* [Task instructions] Within the listing below, the lines to output run from the one containing "Click second-column checkmark" through the one containing "Task: Click the hex value #9CDBD9/#FFFFFF"; copy them exactly and nothing else.
--*--
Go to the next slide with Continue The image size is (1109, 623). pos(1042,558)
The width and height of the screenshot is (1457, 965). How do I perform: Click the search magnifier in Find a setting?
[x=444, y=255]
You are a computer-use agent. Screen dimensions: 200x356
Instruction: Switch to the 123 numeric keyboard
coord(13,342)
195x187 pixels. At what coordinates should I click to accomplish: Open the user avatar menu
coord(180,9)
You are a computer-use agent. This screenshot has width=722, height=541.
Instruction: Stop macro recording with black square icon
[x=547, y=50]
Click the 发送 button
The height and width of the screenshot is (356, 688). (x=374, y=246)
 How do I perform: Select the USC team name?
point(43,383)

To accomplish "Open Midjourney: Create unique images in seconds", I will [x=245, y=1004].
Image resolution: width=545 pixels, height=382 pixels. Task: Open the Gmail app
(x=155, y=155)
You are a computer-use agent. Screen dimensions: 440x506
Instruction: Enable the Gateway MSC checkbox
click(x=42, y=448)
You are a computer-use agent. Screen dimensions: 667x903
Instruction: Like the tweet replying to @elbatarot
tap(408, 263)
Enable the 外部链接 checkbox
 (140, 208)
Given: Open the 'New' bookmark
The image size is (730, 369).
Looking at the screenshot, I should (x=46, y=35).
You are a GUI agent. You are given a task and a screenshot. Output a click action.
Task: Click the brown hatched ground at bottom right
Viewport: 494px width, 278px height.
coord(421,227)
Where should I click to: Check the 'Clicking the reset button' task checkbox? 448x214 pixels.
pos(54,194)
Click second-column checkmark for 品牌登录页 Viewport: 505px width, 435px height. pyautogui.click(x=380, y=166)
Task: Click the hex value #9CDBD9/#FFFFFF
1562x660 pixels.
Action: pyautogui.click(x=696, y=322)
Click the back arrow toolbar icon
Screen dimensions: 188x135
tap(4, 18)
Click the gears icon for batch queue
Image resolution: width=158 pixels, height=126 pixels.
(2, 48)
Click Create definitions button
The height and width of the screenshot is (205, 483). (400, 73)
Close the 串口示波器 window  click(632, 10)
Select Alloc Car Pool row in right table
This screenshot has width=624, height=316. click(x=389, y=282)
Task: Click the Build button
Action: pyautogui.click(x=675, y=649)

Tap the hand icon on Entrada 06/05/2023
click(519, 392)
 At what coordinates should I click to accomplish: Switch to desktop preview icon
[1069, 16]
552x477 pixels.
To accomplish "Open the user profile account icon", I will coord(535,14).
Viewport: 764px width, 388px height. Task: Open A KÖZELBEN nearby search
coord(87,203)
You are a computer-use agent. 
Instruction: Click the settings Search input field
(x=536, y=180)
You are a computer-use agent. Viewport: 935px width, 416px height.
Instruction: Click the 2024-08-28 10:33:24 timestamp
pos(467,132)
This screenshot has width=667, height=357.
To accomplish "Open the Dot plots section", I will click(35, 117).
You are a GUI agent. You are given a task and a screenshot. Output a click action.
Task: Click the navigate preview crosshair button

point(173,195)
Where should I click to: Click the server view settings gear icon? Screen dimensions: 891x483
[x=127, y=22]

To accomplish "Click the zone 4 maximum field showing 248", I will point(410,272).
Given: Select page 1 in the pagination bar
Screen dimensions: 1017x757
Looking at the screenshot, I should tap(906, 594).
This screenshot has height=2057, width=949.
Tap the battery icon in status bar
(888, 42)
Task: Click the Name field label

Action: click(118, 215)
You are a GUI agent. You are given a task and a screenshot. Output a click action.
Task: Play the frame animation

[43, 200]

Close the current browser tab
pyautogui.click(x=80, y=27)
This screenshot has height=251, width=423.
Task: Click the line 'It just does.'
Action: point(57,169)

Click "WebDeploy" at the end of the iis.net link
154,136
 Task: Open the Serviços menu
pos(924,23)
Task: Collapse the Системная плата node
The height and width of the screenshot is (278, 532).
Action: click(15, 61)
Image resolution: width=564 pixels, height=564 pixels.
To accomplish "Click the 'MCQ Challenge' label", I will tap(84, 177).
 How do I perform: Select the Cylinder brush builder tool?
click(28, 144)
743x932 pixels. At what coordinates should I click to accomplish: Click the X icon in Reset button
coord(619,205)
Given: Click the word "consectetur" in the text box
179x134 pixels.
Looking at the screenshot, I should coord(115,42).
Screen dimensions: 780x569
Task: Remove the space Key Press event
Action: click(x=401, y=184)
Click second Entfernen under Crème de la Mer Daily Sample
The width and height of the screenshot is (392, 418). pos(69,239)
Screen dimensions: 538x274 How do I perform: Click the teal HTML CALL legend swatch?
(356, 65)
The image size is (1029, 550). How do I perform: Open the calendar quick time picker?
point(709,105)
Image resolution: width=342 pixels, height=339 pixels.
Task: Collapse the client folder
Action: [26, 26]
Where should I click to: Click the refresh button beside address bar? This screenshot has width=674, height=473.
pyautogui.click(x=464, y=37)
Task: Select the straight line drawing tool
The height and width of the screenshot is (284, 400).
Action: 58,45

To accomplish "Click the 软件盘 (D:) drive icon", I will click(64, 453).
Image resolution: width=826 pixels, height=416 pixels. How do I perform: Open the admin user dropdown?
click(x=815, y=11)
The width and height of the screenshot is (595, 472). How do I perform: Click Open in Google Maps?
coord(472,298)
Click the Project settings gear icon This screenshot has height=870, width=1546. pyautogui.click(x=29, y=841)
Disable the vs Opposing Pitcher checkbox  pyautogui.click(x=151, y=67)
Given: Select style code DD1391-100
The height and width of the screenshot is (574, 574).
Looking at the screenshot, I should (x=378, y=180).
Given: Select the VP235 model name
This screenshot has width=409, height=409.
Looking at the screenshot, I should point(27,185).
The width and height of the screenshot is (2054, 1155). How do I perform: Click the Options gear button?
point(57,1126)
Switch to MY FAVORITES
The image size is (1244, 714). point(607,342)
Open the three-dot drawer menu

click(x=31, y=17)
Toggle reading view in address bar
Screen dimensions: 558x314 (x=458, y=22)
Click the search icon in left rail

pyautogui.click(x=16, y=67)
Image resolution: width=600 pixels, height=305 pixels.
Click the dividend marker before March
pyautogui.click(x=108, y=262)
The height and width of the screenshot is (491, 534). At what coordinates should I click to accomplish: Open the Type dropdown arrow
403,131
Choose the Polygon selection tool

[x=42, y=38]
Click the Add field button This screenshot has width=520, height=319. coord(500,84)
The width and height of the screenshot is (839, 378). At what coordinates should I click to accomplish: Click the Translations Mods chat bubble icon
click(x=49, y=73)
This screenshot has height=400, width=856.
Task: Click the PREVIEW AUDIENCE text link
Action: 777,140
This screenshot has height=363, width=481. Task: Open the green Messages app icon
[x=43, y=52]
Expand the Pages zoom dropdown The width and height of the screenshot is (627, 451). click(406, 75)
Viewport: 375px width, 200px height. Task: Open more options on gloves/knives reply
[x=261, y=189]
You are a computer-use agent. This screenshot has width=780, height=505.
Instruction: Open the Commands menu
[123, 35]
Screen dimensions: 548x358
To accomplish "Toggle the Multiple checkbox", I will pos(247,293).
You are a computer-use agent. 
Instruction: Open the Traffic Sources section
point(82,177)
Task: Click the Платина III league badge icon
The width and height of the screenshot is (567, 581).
--*--
* [Your solution]
Click second-column checkmark for 品牌登录页 Viewport: 505px width, 435px height. pyautogui.click(x=380, y=166)
Task: Click the hex value #9CDBD9/#FFFFFF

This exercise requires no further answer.